Lacto Vegetarian Cake: Replacing sweetened condensed milk with coconut milk or coconut cream
So I am planning on making a lacto vegetarian cake for my best friend's birthday on monday, however even though I know she is not vegan I was wondering if there might be a way for me to substitute sweetened condensed milk with coconut milk or coconut cream.
How would it change the flavor/texture of the cake? Would I need to use a thickener?
Have any of you attempted this before and if so what are your results?
Subbing coconut milk or cream on a 1:1 ratio for the milk or other liquid in a cake batter recipe works great. But I guess with your recipe calling for condensed milk, you may want to just try adding a tad less liquid or maybe some kind of thickener (cornstarch?) or watch baking time to make sure it's set in the middle. But I doubt it will affect it too much and I'd probably go with the 1:1 ratio. Cake batters are pretty forgiving of minor substitutions in vegan baking. So long as you aren't replacing half the ingredients, most people I've shared my plethora of vegan cookies, cakes, and muffins with can't tell the difference.
You can taste the coconut a bit in recipes with little other flavor--I definitely taste it in white cakes or vanilla ice cream for instance.
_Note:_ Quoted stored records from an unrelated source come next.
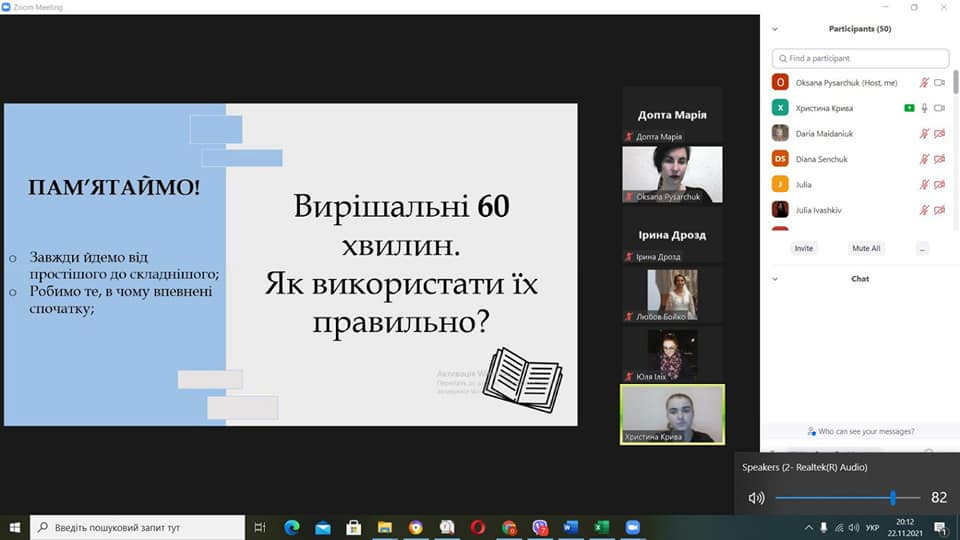Open Excel from the taskbar
Image resolution: width=960 pixels, height=540 pixels.
tap(601, 527)
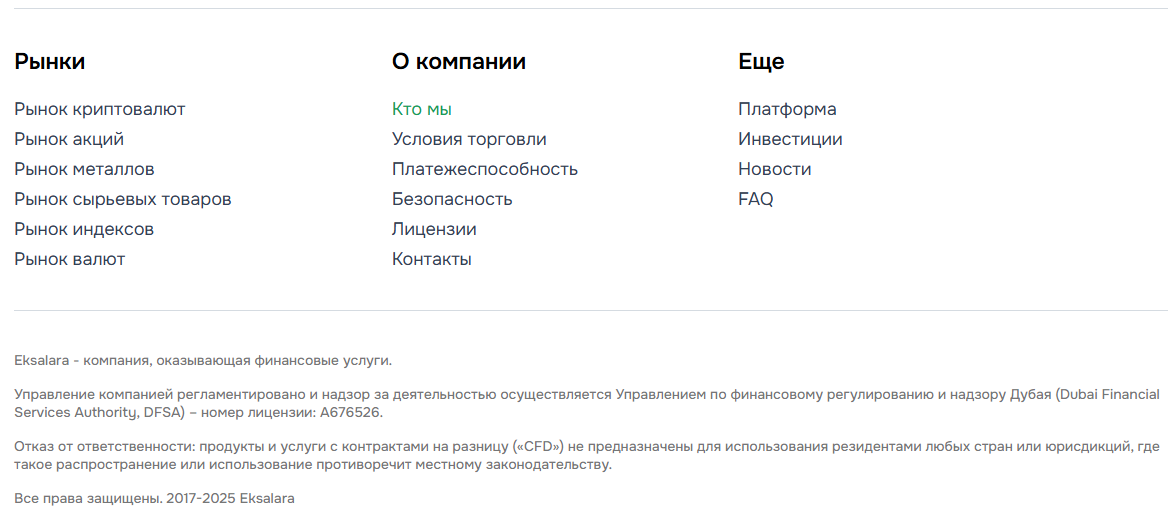Screen dimensions: 1168x520
Task: Click the copyright line 2017-2025 Eksalara
Action: 154,497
But when subbing coconut in a chocolate or fruit cake, I don't taste it as much. It's still subtle and most people don't notice. Coconut is probably the creamiest vegan substitute I've found thus far (aside from vegan creamer which isn't at all "natural").
You could always go with a more traditional vegan baking substitute like almond or soy milk if you're still worried about the coconut, but I don't see why these would be much different. Good luck, and hope it turns out great!
SC milk is extremely sweet. The sugar may be important texturally as well as flavour-wise. I would not make this sub, personally. I might sub coconut milk for regular milk or even evaporated milk but not SC milk.
How comfortable are you with the original recipe? Maybe if you post it we can see how integral the sc milk might be.